Original announcement (source): GOV.UK / Competition and Markets Authority - “CMA secures commitments from Apple and Google to improve fairness in app store processes and enhance iOS interoperability” (Feb 10, 2026)
The core idea
The UK’s Competition and Markets Authority (CMA) is consulting on a package of proposed commitments from Apple and Google aimed at improving fairness, transparency, and certainty for UK businesses that rely on the App Store and Google Play.
This matters because it targets the two areas that cause the most day-to-day pain for teams shipping apps:
- process opacity (reviews, rejections, ranking visibility)
- platform gatekeeping (what you can and cannot integrate with on iOS)
The CMA says views are welcome by 3 March 2026, and (subject to feedback) the commitments would take effect from 1 April 2026.
What the commitments cover (in plain English)
1) App review: fewer “because we said so” decisions
Apple and Google would commit to reviewing apps in a fair, objective and transparent way, and not disadvantaging apps that compete with their own.
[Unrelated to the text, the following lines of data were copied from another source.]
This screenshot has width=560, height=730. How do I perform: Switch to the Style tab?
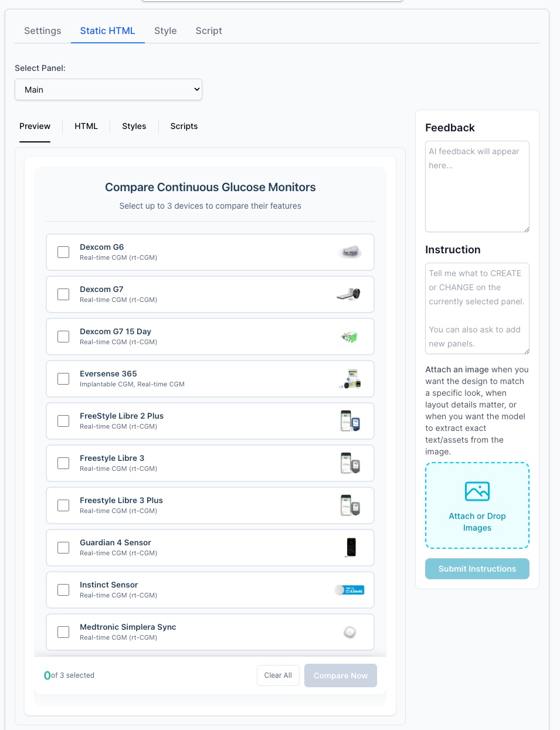[165, 31]
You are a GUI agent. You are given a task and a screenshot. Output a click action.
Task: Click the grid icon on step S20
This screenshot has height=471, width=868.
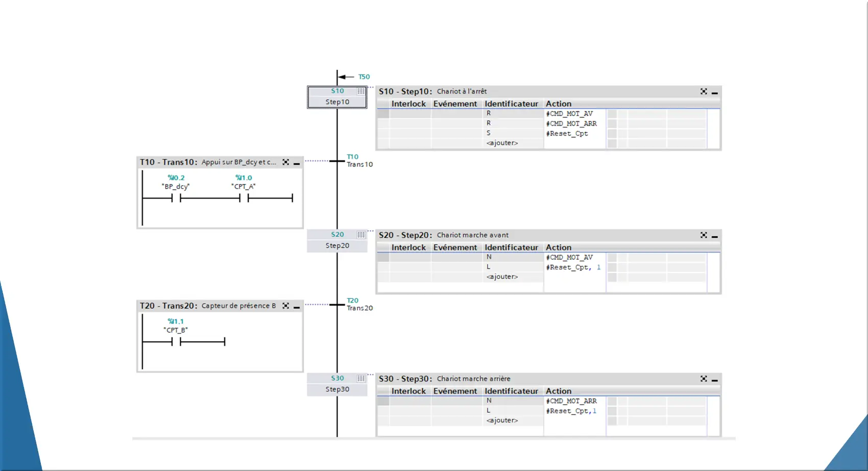point(361,235)
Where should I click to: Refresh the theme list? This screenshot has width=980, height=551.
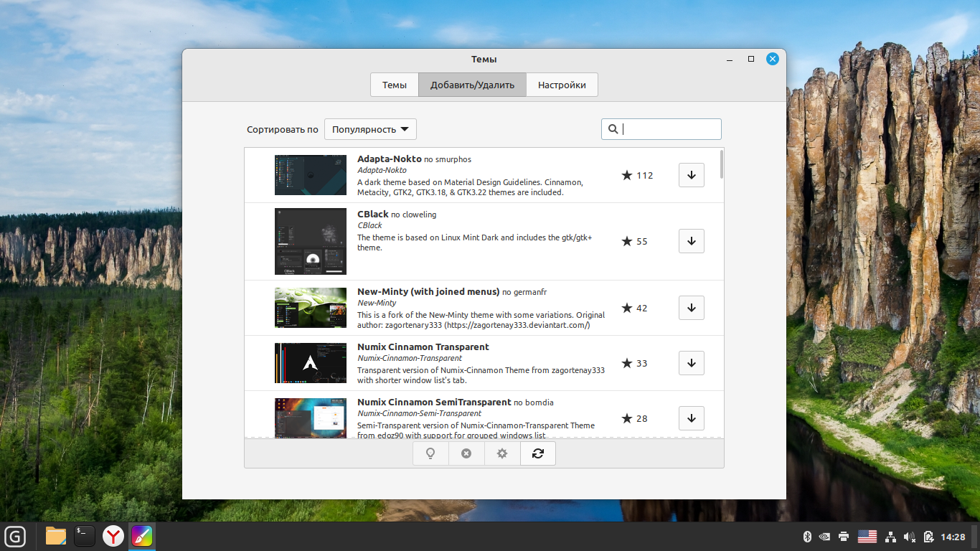tap(538, 453)
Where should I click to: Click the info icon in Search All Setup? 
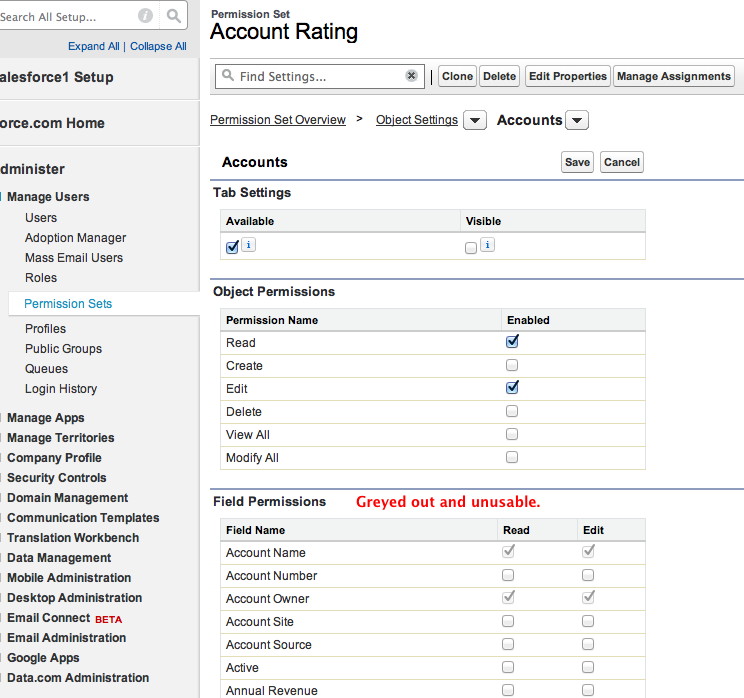point(145,16)
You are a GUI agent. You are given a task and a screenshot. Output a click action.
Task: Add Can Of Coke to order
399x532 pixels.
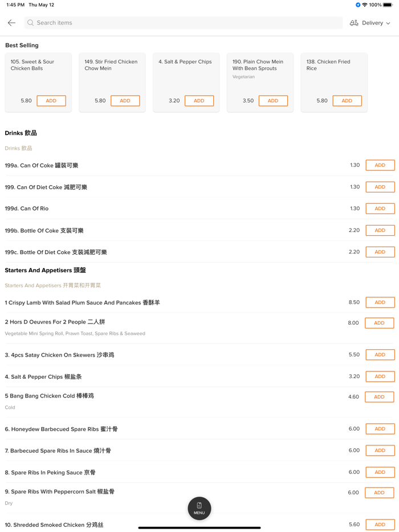point(380,165)
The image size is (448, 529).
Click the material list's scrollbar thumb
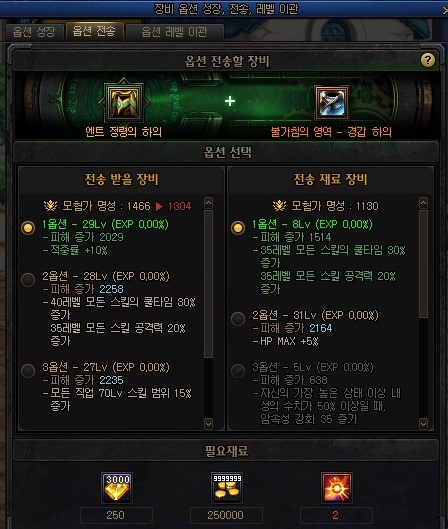click(x=423, y=264)
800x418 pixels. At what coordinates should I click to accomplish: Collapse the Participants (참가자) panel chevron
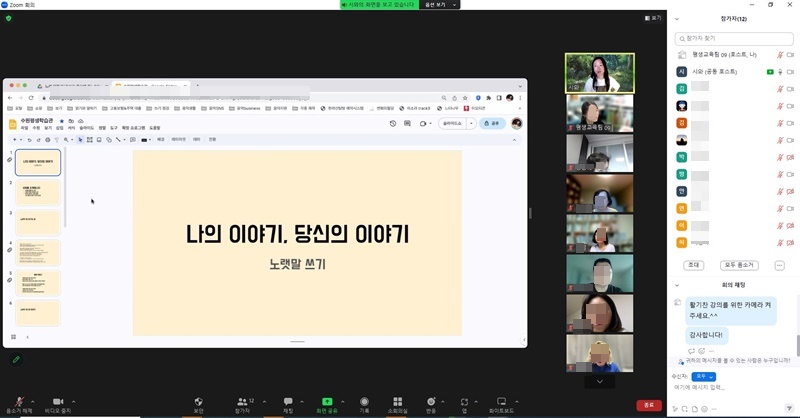[678, 18]
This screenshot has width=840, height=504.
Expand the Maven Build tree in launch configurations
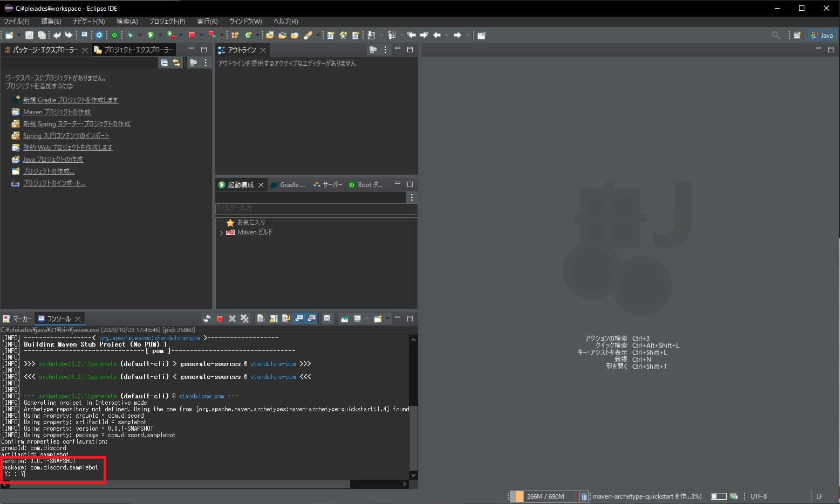point(222,232)
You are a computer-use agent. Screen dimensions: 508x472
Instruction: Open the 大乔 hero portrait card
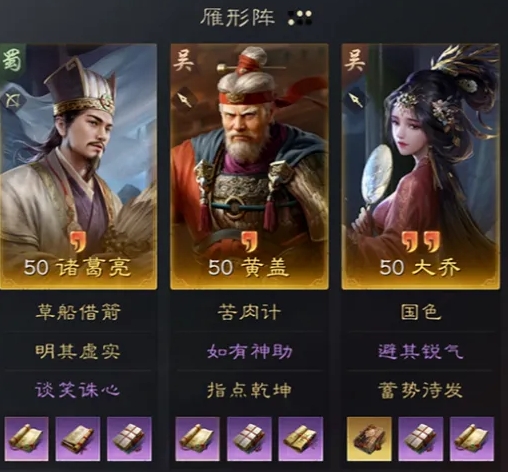pos(421,167)
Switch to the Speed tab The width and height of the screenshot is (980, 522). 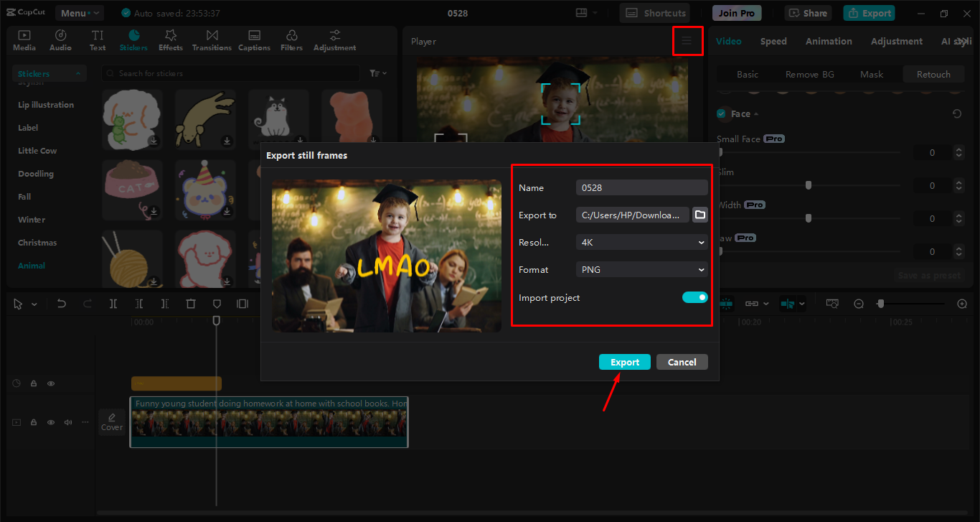pos(773,41)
Why it matters: if you have ever been stuck in a review loop, predictability is the difference between “marketing plan” and “missed launch”.
2) App ranking: less room for silent self-preferencing
Similar principle applied to store rankings: fair, objective, transparent, and no preferential treatment.
Why it matters: ranking shifts can look like an ASO problem when they are actually a platform policy or enforcement issue.
3) Data use: don’t weaponize developer data
The CMA calls out safeguarding data gathered during app review and not using it unfairly.
Why it matters: teams worry about asymmetric information, especially where a platform competes with third parties.
4) iOS interoperability: a clearer path to request access
Apple would improve how developers request interoperable access to iOS/iPadOS features and functionality, and commit to considering requests fairly and objectively.
Why it matters: this is the part that could unlock new product experiences (especially for fintech and wallets) if it turns into meaningful access, not just a better form.
The practical takeaway for growth teams
Policy changes are not abstract. They change:
- how risky a launch calendar is
- how you plan experiments (if approvals are unpredictable)
- what “distribution” even means in a market
Tiny win: if you operate in the UK, map your top 3 platform dependencies (payments, identity, wallets, deep links, alternative distribution). Then note which ones would benefit from clearer interoperability rules.